The program consists of a one-year preveterinary program at Kansas State University, and then the four-year veterinary program at Kansas State University or its three partnering schools in the U.S.: University of Minnesota, Iowa State University and the University of California, Davis.
“This will be an end of study of veterinary medicine in school, but a new start of a lifelong learning,” said Jing Li, a 2017 College of Veterinary Medicine graduate. “The learning of veterinary medicine is not only about knowledge and skills, but also further understanding of this profession and what we as veterinarians can do for the well-being of animals and humans. I am grateful that this program has provided me a great opportunity to look at the grand view of veterinary medicine in both China and U.S.”
“The fabric of [the U.S.-China Center for Animal Health] center speaks to the globalization of veterinary medicine and our ability as partners to impact future generations of veterinarian professionals in the U.S. and China. U.S. and Chinese students who are graduating from this class and classes to come will have the opportunity to learn not only about veterinary medicine in our partner country, but will also have the opportunity to experience and learn about each other’s culture. I have no doubt the students graduating as a part of this program will go on to collaborate and build relationships within the U.S. and China and forge a true One World, One Health, One Medicine approach.”

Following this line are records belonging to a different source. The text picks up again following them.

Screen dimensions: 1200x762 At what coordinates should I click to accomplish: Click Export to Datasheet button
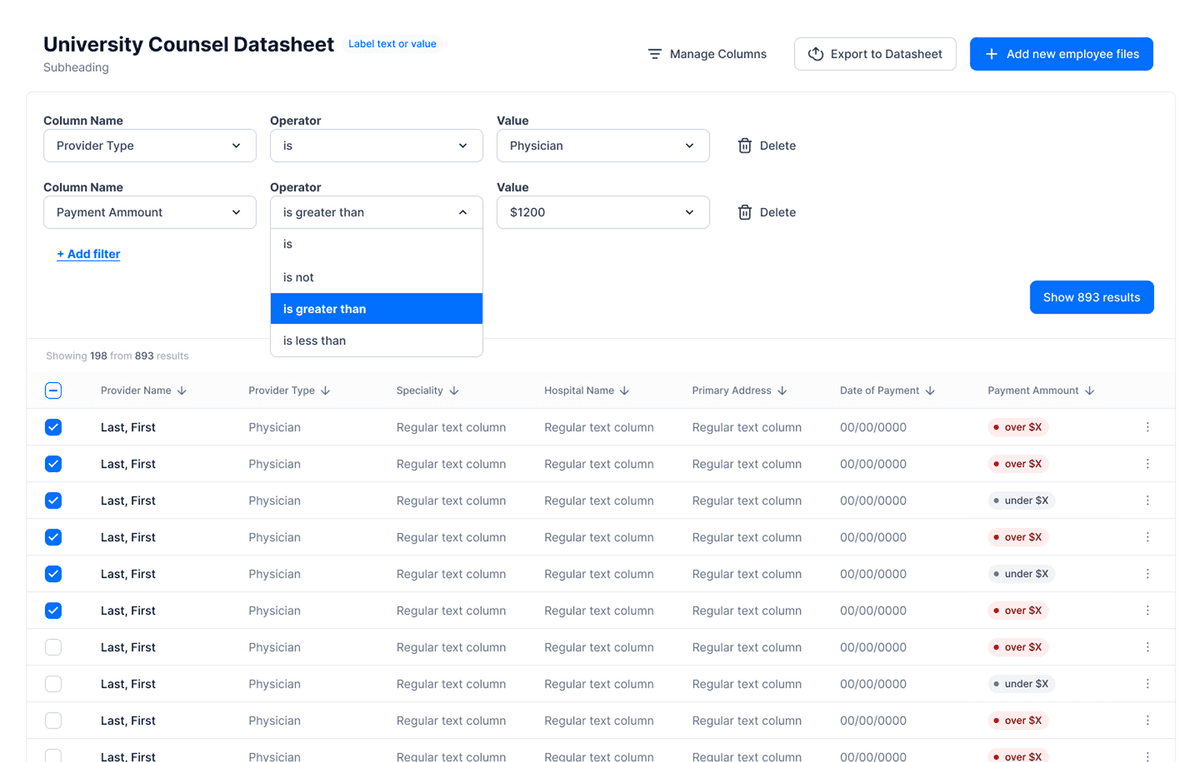point(875,54)
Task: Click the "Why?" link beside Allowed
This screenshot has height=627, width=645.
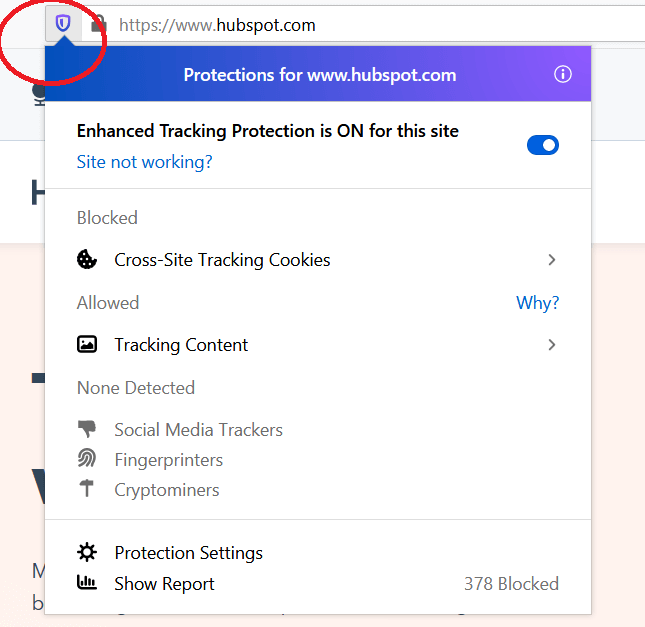Action: tap(537, 303)
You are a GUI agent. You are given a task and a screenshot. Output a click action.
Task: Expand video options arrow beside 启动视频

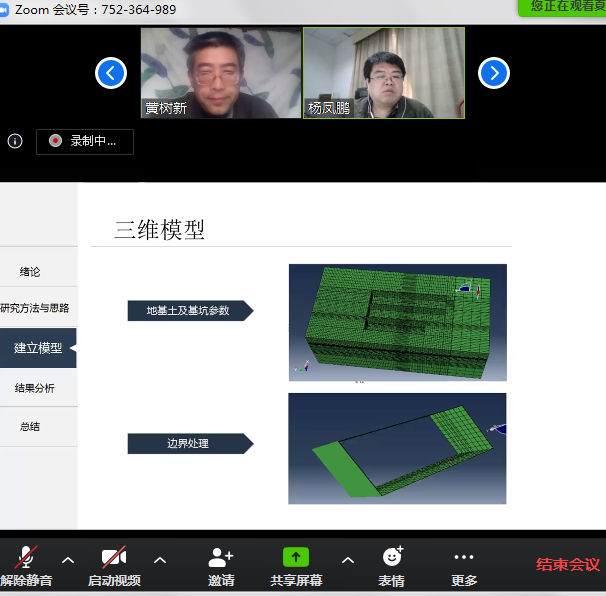160,560
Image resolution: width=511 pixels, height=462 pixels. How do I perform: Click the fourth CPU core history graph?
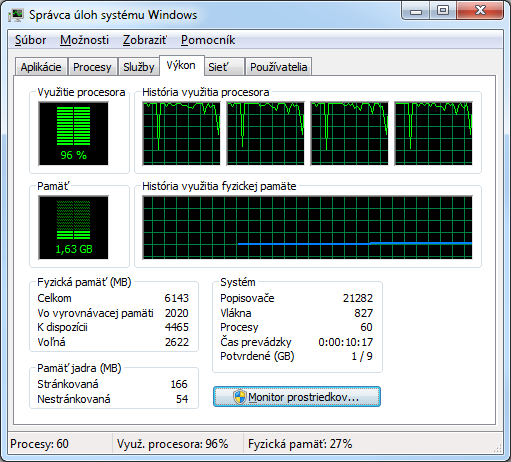point(434,134)
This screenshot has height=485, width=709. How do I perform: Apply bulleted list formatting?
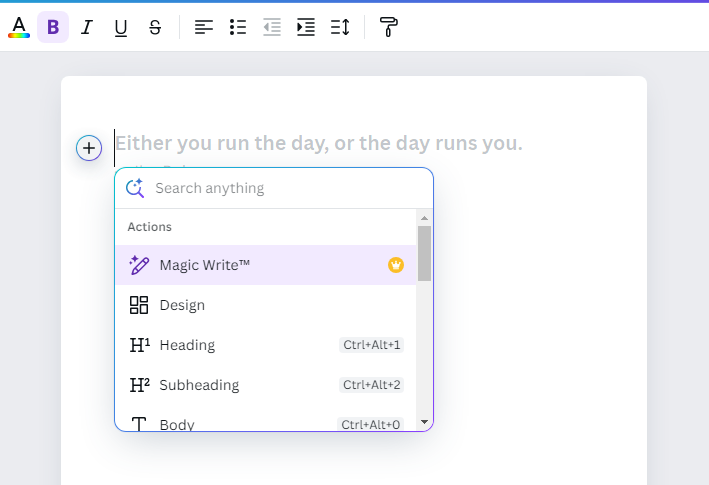(x=238, y=27)
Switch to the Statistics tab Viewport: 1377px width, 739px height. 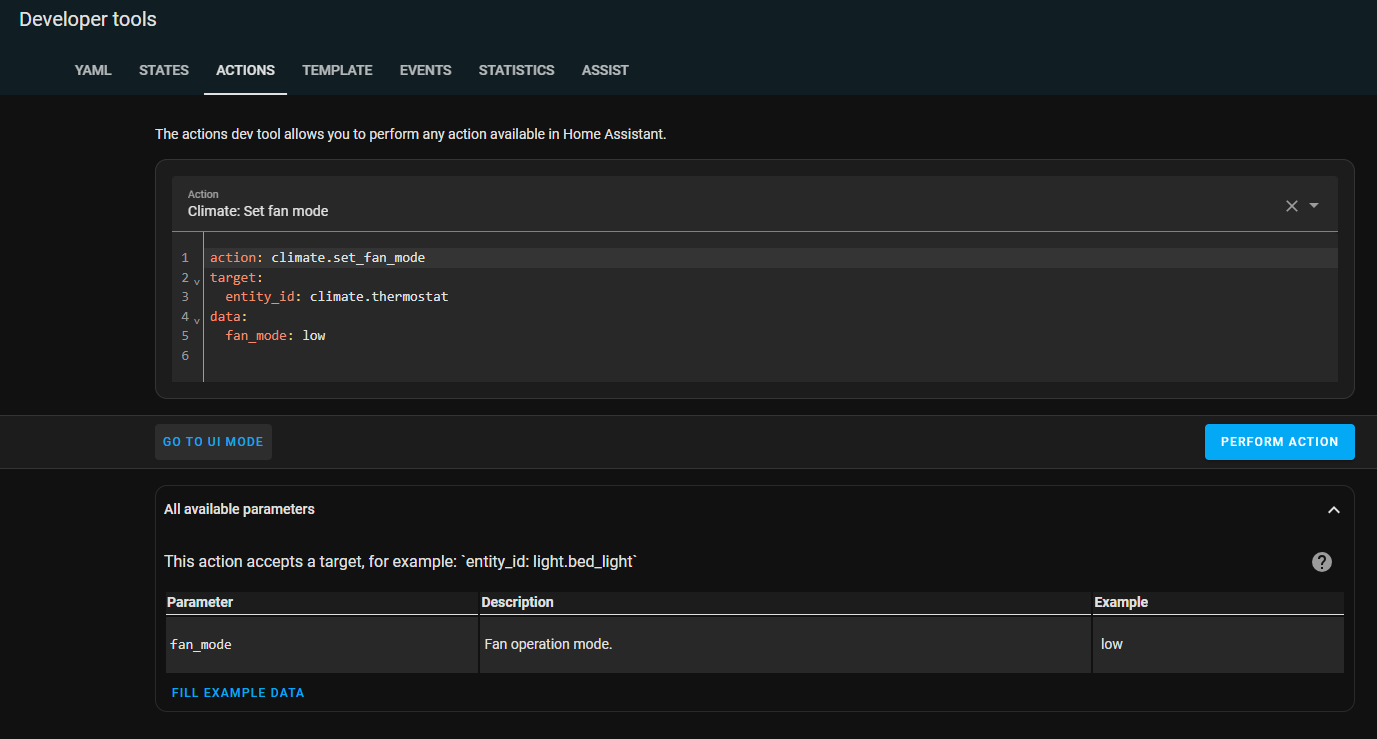tap(516, 70)
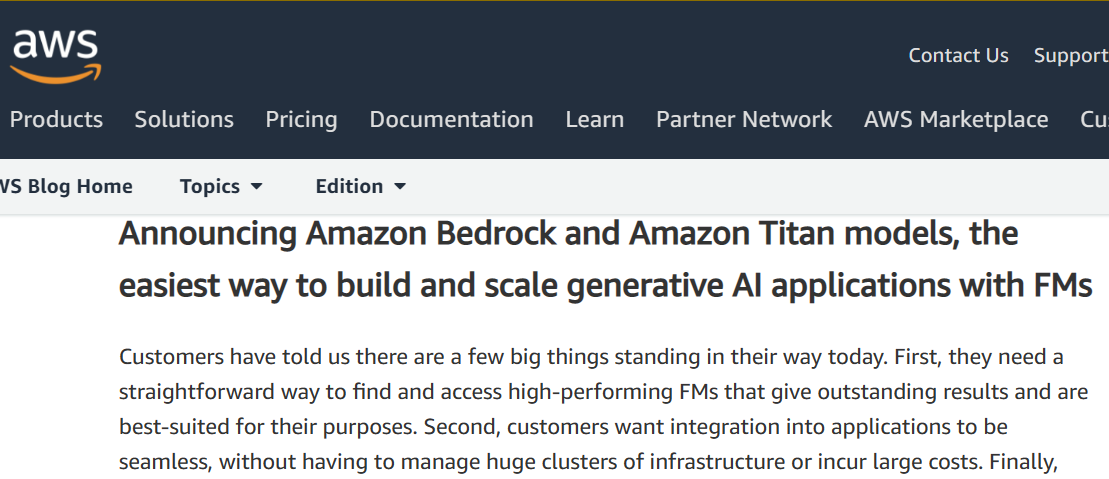This screenshot has width=1109, height=479.
Task: Select Solutions in the navigation bar
Action: [184, 120]
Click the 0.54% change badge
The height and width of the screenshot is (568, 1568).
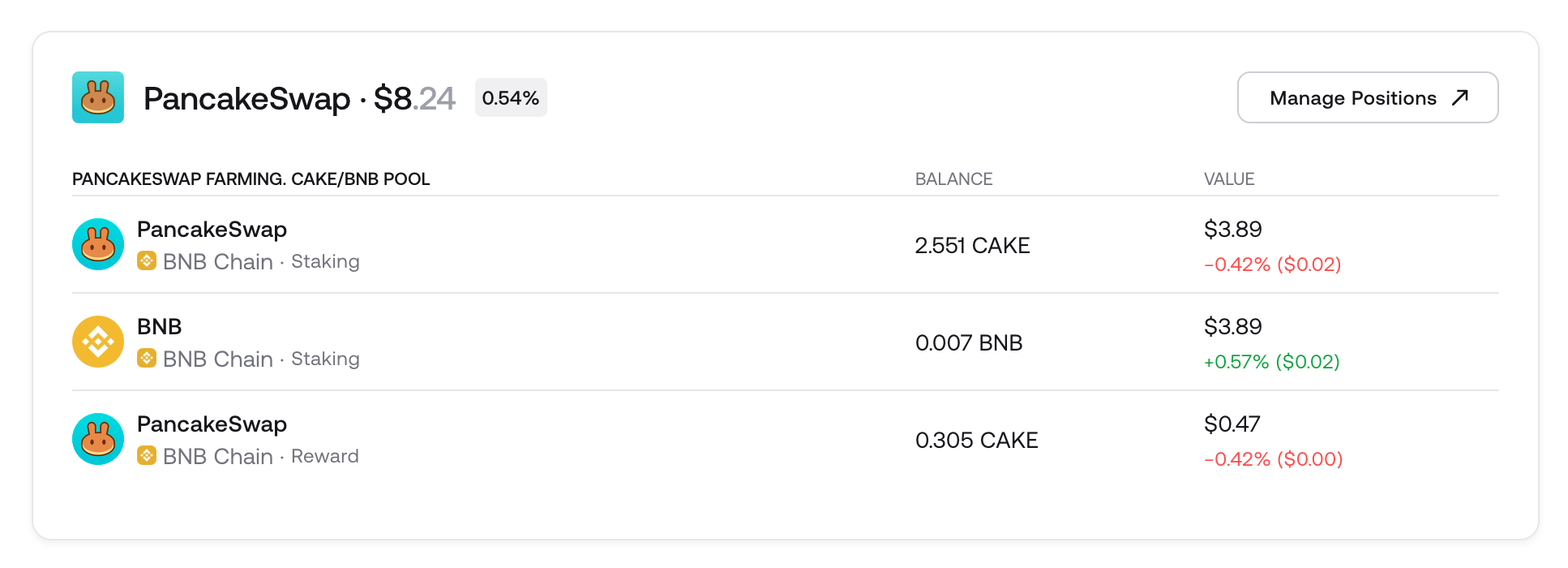(510, 97)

“Chinese modern veterinary education was originated from the West,” said Ming Wang, vice president of the Chinese Veterinary Medical Association. “In the early 20th century, several outstanding students were sent by the government to study in the United States and Europe for the Doctor of Veterinary Medicine. After their return, they established veterinary schools in China. This U.S.-China Joint Doctor of Veterinary Medicine Program not only marks the second time of veterinary collaboration between the U.S. and China, but also opens a new era in the veterinary histories of both countries. The Chinese Doctor of Veterinary Medicine graduates are like seeds that have been soaked in the nutrient—American veterinary education—and will blossom and fruit in the rich land of China.”
One of the program’s main goals is to help universities in China become accredited at the same standards set forth by the American Veterinary Medical Association.